Two recipes were featured that I believe are tailgating go-tos for most people: nachos and potato skins.
In true Healthy Eats fashion, I put my twist on them to add more nutrition and even flavor so they won’t break that calorie bank on game day. When thinking of what to prepare for this tailgating season, remember these basic tips:
- Avoid the mindless eating trap. Leave the food in the kitchen and not on the coffee table. Prepare your plate with a serving size of dishes and then go sit down and enjoy the game.
- Replace unhealthier foods with foods prepared and cooked in a healthier way. Baked, grilled, air fried, or roasted are all cooking methods that will give that crispy texture without all the frying oil.
- Fill up on fruits and veggies first and enjoy smaller portions of the other foods second.
- Get in the activity! Football games can be long, up to four hours! That’s a lot of sitting and eating. Get up, get moving pre-game to make sure you work off some of that game day calorie increase and keep you feeling healthy!
7 Layer Potato Skins and Plant Based Not-Yo-Cheeze Sauce dishes were featured for the broadcast and I hope will become your new game day favorites! Recipes and video links are up next. Enjoy and happy healthy tailgating!
Healthy Regards,
Elaina Moon
7 Layer Potato Skins Recipe
I love these potato skins, especially in the air fryer. They get perfectly crisp and taste absolutely delicious. Top with fun toppings normally used in a 7 layer dip!
Serving size 4 quarters or 2 halves, serves 4
- 4 russet potatoes
- 1/2 tsp. salt
- Oil for brushing (olive oil, avocado, or canola) or cooking spray
Directions:
- Preheat oven to 400 degrees. Wash and scrub potatoes well. Poke with a fork and place on baking sheet. Bake for 45mins-1 hour or until potatoes are fork tender.

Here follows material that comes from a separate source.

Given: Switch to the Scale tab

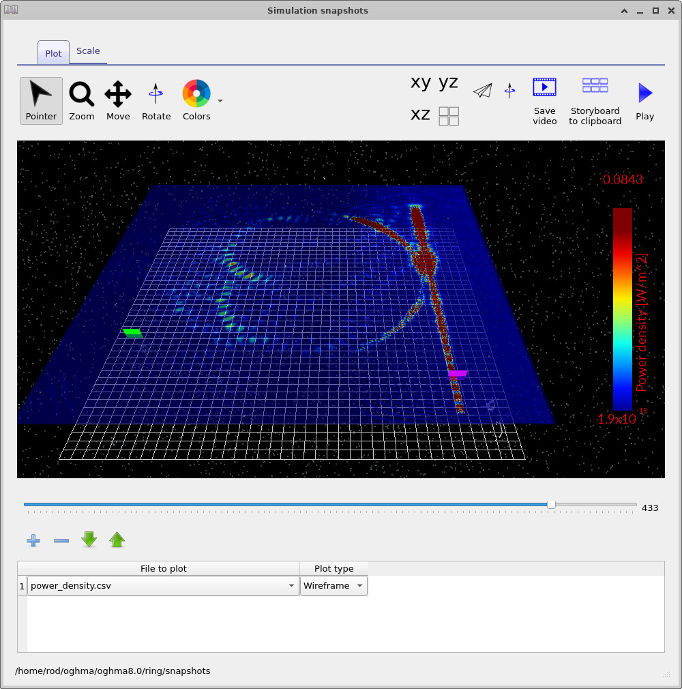Looking at the screenshot, I should (x=88, y=50).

- Let potatoes cool for 20 minutes. Cut in half and scoop out flesh, leaving a border around the inside skin. Cut halves in quarters.
- Brush or spray both sides lightly with oil, sprinkle with salt and bake flesh side down at 400 degrees for 15 mins. Flip skins over and bake again for 12-15 mins. (If topping with low fat cheese to melt, put on during the last flip)

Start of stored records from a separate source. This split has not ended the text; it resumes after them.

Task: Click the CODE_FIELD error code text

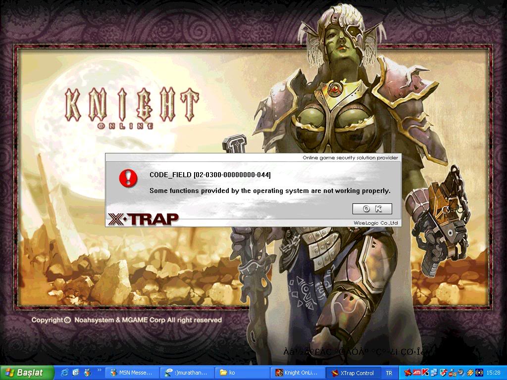Action: click(x=210, y=175)
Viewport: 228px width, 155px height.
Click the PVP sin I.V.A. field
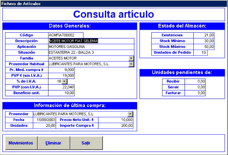point(62,76)
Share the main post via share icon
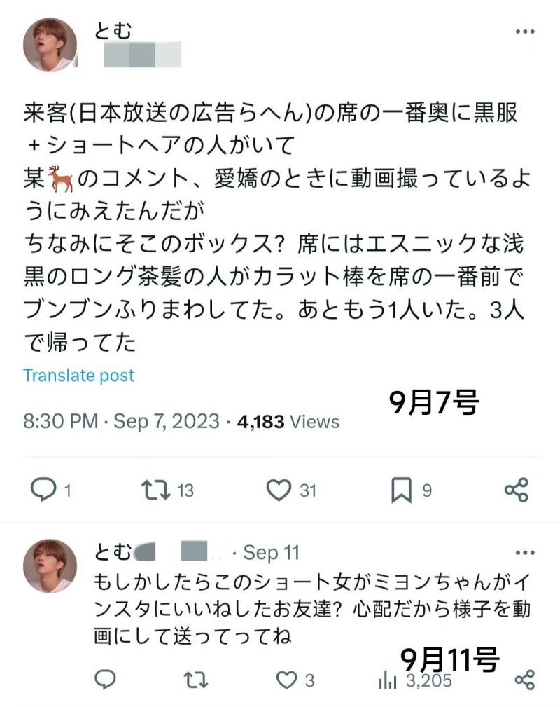 tap(517, 490)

- Top with 7 layer toppings.
Topping Suggestions: diced tomatoes, easy black bean dip, guacamole, green onion, jalapenos.

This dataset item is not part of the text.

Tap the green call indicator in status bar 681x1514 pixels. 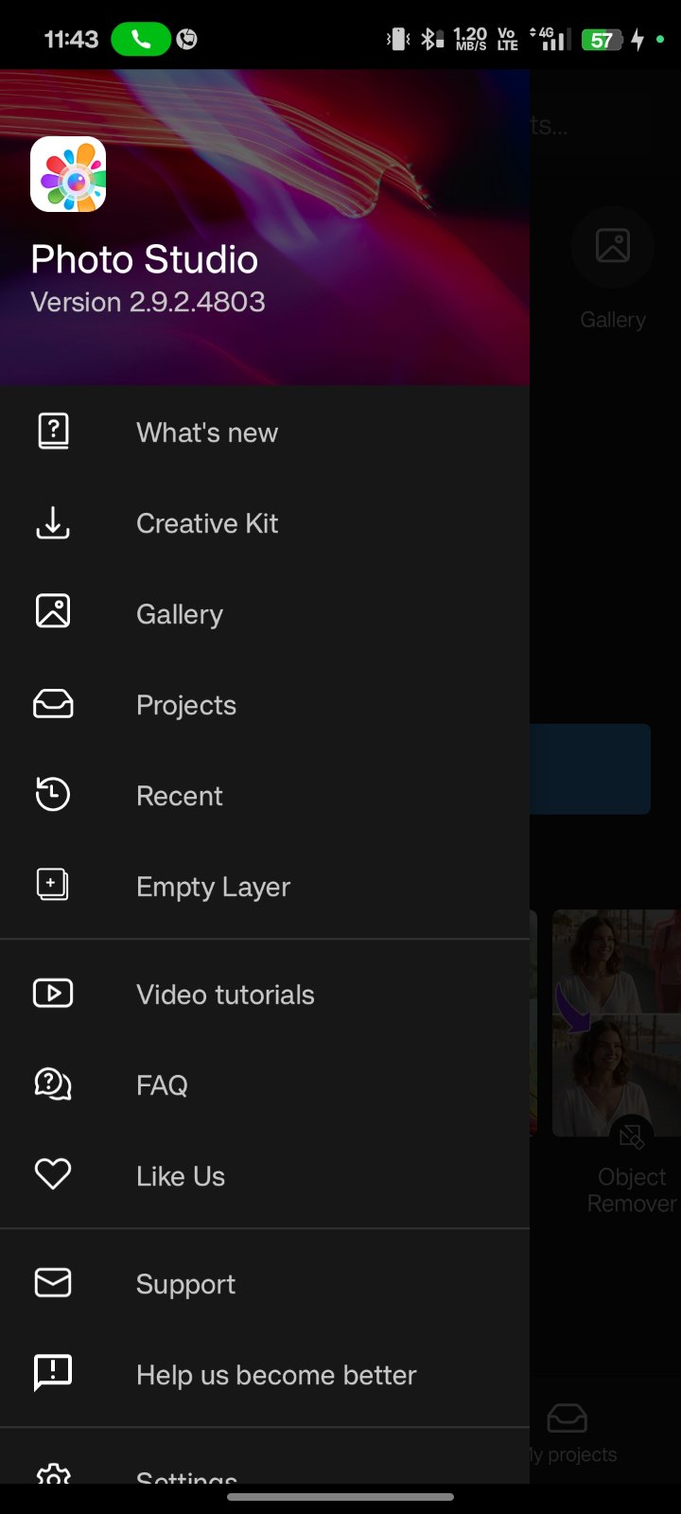point(140,40)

Easy Black Bean Dip Recipe
- 1 can black beans drained and rinsed
- 1/2 jar of salsa of choice (approx. 8 oz.)
Directions:
Add both ingredients to blender or food processor and process until blended. Serve with potato skins, whole grain chips or raw veggies. Top with 7 layer toppings and enjoy!
**Calculate calories for the potatoes and toppings separate
*These can also be made in an air fryer on 400 for 10 minutes. If you have an air fryer, I highly recommend using it!
Plant-Based Not-Yo-Cheeze Sauce
Here it is friends! Healthy, creamy, satisfying, non-guilt inducing Not-Yo-Cheeze Sauce. Put this on virtually anything and feel good you’re feeding you and your family veggies and healthy nuts in their cheese sauce!!
Makes 4 cups, makes 8 ½ cup servings
- 1 small Russet potato, peeled and cut into chunks
- 2 large carrots, peeled and cut into similar sized chunks as potato
- ½ small white onion, cut into chunks
- 2 cloves garlic
- 1 ½ cups raw cashews, soaked overnight
- ½ cup canned fire-roasted tomatoes or Rotel Canned Tomatoes
- 2-4 jarred jalapeno slices (optional)
- 2/3 cup nutritional yeast
- 2 cups water
- 2 tsp. each garlic powder and onion powder
- 1 tsp. sweet paprika
- Salt and pepper to taste
Directions:
- Add the potato, carrots, onion, and garlic to a small pot and boil for 15-20 minutes, or until the vegetables are fork tender. Drain mixture when done.
- Add the potato mixture, soaked cashews, tomatoes, jalapeno, nutritional yeast, water, garlic powder, onion powder, paprika, and salt and pepper to a blender and blend until very smooth.
- Transfer to a sauce pot. Heat for five minutes, stirring frequently until sauce is heated through. May need to add 2 tbsp. of water to thin out to the desired consistency.
Calories: 183 Carbs: 16g Fat: 9g Protein: 8g Fiber: 4g Sodium: 100mg
*Be sure to choose a small potato for the recipe or the consistency will be more starchy.
*Perfect for nachos, on potatoes, veggies, or spiralized veggie noodles. The sauce can also be used as a mac and cheese sauce! Add a sprinkle of cheddar for more of a cheesy punch!
*Use sauce in all these tasty dishes:
Pasta, Nachos, 7 layer Dip, Rotel Bean Dip, Baked Potatoes, Veggie Noodles, Baked Potato Soup!